GPU computing with Kaczmarz’s and other iterative algorithms for linear systems

Joseph M Elble; Nikolaos V Sahinidis; Panagiotis Vouzis

doi:10.1016/j.parco.2009.12.003

. Author manuscript; available in PMC: 2011 Jun 1.

Published in final edited form as: Parallel Comput. 2010 Jun 1;36(5-6):215–231. doi: 10.1016/j.parco.2009.12.003

GPU computing with Kaczmarz’s and other iterative algorithms for linear systems

Joseph M Elble ^a, Nikolaos V Sahinidis ^b, Panagiotis Vouzis ^b

PMCID: PMC2879082 NIHMSID: NIHMS164768 PMID: 20526446

Abstract

The graphics processing unit (GPU) is used to solve large linear systems derived from partial differential equations. The differential equations studied are strongly convection-dominated, of various sizes, and common to many fields, including computational fluid dynamics, heat transfer, and structural mechanics. The paper presents comparisons between GPU and CPU implementations of several well-known iterative methods, including Kaczmarz’s, Cimmino’s, component averaging, conjugate gradient normal residual (CGNR), symmetric successive overrelaxation-preconditioned conjugate gradient, and conjugate-gradient-accelerated component-averaged row projections (CARP-CG). Computations are preformed with dense as well as general banded systems. The results demonstrate that our GPU implementation outperforms CPU implementations of these algorithms, as well as previously studied parallel implementations on Linux clusters and shared memory systems. While the CGNR method had begun to fall out of favor for solving such problems, for the problems studied in this paper, the CGNR method implemented on the GPU performed better than the other methods, including a cluster implementation of the CARP-CG method.
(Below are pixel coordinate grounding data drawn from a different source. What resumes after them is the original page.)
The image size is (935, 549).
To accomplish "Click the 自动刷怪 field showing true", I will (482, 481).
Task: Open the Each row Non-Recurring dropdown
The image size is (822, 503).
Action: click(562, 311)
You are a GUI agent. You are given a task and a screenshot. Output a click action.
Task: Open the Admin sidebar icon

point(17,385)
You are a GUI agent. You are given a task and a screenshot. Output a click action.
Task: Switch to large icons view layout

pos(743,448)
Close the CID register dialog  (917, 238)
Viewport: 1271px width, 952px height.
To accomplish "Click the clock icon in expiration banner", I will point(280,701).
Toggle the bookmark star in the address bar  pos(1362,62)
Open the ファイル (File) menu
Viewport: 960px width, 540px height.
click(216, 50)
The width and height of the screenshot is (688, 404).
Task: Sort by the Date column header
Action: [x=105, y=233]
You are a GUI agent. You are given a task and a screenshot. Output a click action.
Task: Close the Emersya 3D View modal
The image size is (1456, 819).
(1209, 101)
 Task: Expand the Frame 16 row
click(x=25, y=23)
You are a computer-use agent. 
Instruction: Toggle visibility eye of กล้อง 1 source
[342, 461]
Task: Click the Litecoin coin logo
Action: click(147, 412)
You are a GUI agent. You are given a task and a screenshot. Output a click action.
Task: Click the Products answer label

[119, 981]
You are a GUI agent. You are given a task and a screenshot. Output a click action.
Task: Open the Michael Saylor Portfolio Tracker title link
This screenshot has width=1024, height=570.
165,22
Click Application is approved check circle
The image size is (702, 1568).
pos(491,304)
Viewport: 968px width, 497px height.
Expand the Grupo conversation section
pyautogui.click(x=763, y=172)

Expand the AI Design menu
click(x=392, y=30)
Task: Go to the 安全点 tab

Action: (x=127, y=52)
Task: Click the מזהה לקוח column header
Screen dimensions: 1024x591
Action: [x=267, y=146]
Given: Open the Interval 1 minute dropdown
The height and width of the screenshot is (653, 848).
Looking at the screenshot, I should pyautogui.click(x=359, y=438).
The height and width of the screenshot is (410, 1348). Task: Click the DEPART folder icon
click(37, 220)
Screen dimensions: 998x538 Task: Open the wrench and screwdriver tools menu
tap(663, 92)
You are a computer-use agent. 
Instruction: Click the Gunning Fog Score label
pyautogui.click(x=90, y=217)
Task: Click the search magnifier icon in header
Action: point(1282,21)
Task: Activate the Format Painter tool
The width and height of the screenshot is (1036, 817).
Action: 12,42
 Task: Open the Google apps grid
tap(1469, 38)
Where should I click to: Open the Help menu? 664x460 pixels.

Keywords: Scientific computing on GPU, Linear systems, Iterative methods, Convex feasibility problem

1. Introduction

Natural and engineered systems are often modeled by sets of partial differential equations that have no closed-form solution. Discretization of these equations leads to large sparse systems of linear equations. A considerable amount of algorithmic and computational work has been performed to develop iterative algorithms for solving these systems as efficiently as possible [1].

The current paper investigates the performance of several iterative solvers on a graphics processing unit (GPU). The algorithms we are interested in include Kaczmarz’s sequential algorithm, as well as several block-parallel algorithms: Cimmino’s method, component averaging (CAV), conjugate gradient normal residual (CGNR), symmetric successive overrelaxation (SSOR)-preconditioned conjugate gradient (CGMN), component-averaged row projections (CARP), and conjugate-gradient-accelerated CARP (CARP-CG).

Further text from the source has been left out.